Teknik olarak, hassas bir terazi kullanılarak, ne kadar küçük olursa olsun cihazın ağırlığındaki herhangi bir değişiklik tespit edilebilir, böylece üzerinde herhangi bir değişiklik yapılıp yapılmadığı anlaşılabilir. Bu hassas terazi, başta batarya olmak üzere her bir birimin ağırlığını doğru bir şekilde hesaplamak için kullanılmalıdır. X-ray ve CT Scan gibi radyolojik cihazların yanı sıra patlayıcılar için kimyasal tespit üniteleri de kullanılabilir ve tüm bu teknik araçlar genellikle havaalanlarının içinde kullanılır. “Lübnan örneğinde meselenin ele alınışında büyük bir güvenlik açığı olduğunu düşünüyorum” diyen Sallam, herhangi bir patlayıcı maddenin varlığını ya da yokluğunu teyit etmek için kullanılabilen teknolojilerin mevcut olduğunu vurguladı.

fvrbgty
Çağrı cihazı patlamalarının kurbanları (AP)

Medya kuruluşlarına göre, Lübnan'daki çağrı cihazları Tayvanlı bir şirket tarafından tasarlanmış ve Avrupa'da bilinmeyen başka bir şirkete üretim lisansı verilmişti. Bu nedenle üretim güvenliği ve uygulama kalitesi ile ilgili konular tespit edilememiş olabilir.

Genel olarak çağrı cihazları, ister alıcı uçta tek yönlü bir bağlantı olsun, ister alıcı ve verici uçta iki yönlü bir bağlantı olsun, iletişim sürecini kontrol etmek için bir sunucuya ihtiyaç duyar. Ancak Sallam'a göre bu sunucular veri tabanlarına sahip ve genellikle siber saldırılara ve hacklere karşı savunmasız olan dijital işletim sistemlerini çalıştırıyor.
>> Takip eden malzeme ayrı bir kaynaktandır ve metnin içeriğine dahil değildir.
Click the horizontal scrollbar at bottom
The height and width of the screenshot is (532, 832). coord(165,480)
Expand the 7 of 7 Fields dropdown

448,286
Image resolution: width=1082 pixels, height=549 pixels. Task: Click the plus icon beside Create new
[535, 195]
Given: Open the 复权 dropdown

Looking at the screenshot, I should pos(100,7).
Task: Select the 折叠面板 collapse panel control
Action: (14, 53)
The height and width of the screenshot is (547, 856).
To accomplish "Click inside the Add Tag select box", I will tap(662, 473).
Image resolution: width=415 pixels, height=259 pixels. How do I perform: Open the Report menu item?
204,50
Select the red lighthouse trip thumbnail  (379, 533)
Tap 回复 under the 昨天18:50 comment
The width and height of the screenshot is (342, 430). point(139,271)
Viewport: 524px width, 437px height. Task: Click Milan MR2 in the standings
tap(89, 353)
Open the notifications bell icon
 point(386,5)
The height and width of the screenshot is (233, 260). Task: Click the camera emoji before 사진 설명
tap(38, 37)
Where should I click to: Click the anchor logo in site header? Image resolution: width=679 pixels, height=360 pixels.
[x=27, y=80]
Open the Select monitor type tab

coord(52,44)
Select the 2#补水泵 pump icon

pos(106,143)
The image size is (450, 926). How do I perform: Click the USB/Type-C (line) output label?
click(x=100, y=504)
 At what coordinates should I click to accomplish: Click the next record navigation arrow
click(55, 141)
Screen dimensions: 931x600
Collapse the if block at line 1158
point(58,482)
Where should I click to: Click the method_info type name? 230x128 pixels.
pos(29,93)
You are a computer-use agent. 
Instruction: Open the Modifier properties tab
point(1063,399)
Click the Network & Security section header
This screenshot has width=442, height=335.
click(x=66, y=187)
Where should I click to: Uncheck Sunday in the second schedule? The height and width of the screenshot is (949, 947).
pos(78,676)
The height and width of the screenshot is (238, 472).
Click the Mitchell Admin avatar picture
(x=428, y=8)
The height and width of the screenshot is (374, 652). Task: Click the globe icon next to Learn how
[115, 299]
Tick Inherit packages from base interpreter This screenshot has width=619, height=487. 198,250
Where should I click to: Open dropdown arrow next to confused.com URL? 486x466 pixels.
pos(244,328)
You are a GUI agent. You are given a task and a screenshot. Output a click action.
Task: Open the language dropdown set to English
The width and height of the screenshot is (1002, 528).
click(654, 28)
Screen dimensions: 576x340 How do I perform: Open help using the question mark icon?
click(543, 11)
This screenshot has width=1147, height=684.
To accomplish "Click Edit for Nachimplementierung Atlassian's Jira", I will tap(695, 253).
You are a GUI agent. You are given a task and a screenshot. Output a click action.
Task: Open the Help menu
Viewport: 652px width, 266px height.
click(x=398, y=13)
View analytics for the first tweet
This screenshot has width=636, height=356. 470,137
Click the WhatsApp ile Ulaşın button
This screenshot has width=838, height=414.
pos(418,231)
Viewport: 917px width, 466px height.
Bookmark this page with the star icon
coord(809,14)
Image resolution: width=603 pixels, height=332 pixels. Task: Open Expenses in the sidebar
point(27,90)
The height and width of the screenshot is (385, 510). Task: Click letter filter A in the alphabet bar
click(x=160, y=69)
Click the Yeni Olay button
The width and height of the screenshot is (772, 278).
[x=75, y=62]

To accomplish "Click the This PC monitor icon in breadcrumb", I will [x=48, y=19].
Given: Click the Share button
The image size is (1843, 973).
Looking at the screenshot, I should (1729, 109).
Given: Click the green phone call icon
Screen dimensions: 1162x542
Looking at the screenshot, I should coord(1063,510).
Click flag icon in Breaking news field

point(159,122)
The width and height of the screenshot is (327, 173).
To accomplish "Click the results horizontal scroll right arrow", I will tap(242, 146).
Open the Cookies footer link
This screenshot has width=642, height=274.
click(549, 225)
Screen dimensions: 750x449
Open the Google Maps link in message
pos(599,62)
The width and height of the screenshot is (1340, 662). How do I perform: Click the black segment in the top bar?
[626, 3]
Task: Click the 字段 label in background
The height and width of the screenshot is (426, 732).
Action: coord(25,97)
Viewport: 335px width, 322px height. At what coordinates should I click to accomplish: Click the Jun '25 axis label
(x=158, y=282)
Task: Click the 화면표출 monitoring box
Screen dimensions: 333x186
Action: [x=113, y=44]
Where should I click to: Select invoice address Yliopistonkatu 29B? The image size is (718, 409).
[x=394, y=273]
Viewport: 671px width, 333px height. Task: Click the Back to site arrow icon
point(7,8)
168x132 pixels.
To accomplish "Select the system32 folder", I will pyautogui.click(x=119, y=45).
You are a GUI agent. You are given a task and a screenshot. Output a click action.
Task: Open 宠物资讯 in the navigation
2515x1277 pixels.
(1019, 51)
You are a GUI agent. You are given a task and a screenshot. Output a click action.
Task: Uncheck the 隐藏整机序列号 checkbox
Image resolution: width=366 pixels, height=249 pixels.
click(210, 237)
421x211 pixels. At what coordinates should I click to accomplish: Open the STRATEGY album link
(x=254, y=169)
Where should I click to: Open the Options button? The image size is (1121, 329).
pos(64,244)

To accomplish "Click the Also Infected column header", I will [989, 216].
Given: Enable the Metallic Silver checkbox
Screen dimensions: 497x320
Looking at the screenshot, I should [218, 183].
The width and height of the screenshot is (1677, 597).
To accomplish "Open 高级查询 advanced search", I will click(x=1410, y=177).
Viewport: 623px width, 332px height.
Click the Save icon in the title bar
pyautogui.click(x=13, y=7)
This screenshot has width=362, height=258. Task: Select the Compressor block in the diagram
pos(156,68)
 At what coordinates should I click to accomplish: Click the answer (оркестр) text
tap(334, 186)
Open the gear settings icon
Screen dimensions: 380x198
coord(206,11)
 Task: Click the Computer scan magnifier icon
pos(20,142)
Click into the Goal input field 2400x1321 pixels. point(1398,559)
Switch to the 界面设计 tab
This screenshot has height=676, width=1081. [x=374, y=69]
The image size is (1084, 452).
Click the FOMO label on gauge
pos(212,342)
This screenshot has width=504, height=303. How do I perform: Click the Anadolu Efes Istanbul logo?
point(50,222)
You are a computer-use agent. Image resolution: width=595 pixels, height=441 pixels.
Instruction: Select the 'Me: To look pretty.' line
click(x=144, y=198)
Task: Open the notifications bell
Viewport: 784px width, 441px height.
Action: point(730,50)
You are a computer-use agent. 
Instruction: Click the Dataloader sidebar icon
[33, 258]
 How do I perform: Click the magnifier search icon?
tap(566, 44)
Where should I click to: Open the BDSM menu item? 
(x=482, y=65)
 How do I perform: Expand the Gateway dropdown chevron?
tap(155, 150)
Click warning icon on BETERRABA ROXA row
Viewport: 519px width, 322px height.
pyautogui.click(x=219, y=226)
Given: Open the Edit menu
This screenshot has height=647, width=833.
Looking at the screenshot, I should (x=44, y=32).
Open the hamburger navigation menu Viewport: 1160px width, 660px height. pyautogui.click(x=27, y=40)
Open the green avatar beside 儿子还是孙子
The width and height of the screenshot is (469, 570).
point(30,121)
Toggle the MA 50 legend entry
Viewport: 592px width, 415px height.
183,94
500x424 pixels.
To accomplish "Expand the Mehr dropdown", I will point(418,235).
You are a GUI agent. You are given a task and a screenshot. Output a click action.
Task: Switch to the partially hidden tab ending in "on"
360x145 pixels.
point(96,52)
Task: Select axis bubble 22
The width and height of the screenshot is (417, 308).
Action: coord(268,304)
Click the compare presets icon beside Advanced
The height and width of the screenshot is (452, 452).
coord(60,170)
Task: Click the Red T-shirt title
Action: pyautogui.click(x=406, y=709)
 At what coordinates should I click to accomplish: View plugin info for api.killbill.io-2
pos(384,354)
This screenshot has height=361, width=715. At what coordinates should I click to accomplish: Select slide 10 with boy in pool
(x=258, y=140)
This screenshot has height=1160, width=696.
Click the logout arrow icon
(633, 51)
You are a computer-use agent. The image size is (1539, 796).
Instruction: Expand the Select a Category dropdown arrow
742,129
“Çağrı cihazları tedarik zinciri boyunca değiştirilebilir, aynı şey sunucular için de geçerli olabilir” diyen Sallam, cihazların kendilerinin de değiştirilebileceğini ve üretim süreçleri ya da nakliye ve tedarik zincirleri sırasında ‘kötü niyetli’ yazılımlar eklenebileceğini açıkladı.